Tips for Improving Your Grade
- Focus on high-weight items: A final exam worth 40% has 8× the impact of a quiz worth 5%. Prioritize accordingly.
- Don't drop late assignments: A 0 on a 100-point assignment hurts far more than a 70 — any points are better than none.
- Visit office hours: Professors often provide exam hints and partial credit opportunities to students who demonstrate effort.
- Calculate early: Know your grade before finals week, not during — you'll have more time to act on the information.
- Extra credit: Even small extra credit adds disproportionate value when your grade is on the boundary between letter grades.
Frequently Asked Questions About Grades
How do I calculate my overall grade?
For unweighted grades: sum all earned points, divide by total possible points, multiply by 100. For weighted: multiply each assignment's percentage score by its weight, sum the results, divide by total weight.
What score do I need on the final to pass?
Use the formula: needed = (passing grade − current grade × current weight%) ÷ final weight%. If passing is 60%, your current grade is 55%, and the final is 40%: (60 − 55×0.60) ÷ 0.40 = (60−33) ÷ 0.40 = 67.5%.
How is GPA calculated?
GPA = sum of (grade points × credit hours) for each course, divided by total credit hours. An A (4.0) in a 3-credit course + B (3.0) in a 4-credit course = (12 + 12) ÷ 7 = 3.43 GPA.
What is a weighted grade?
A weighted grade system assigns different percentage contributions to different assignment categories. Scoring 90% on homework (worth 20%) contributes 18% to your final grade, not just 90%.
Does an A- lower your GPA?
Yes.
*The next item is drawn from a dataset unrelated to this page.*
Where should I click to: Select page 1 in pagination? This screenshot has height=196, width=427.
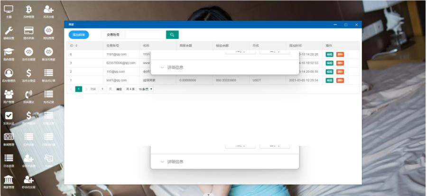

An A is 4.0 GPA points; an A- is 3.7. If you need a 4.0 GPA, you need straight A's — a single A- on a 3-credit course mixed with other A's drops your cumulative GPA below 4.0.
What is a good GPA for graduate school?
Most competitive master's and doctoral programs expect a 3.0–3.5 minimum. Top programs (law, medicine, business) often expect 3.5–3.8+. Some programs weight work experience and test scores heavily alongside GPA.
Can I raise my GPA in one semester?
Yes, but the impact depends on how many credits you've completed. Earlier in your degree, each semester matters more. A student with 30 credits can move their GPA more in one semester than a senior with 100 credits.
What is a 3.5 GPA in letter grades?
A 3.5 GPA is between a B+ (3.3) and an A- (3.7). It typically means a mix of A's and B+'s — strong academic performance, usually on Dean's List at many schools.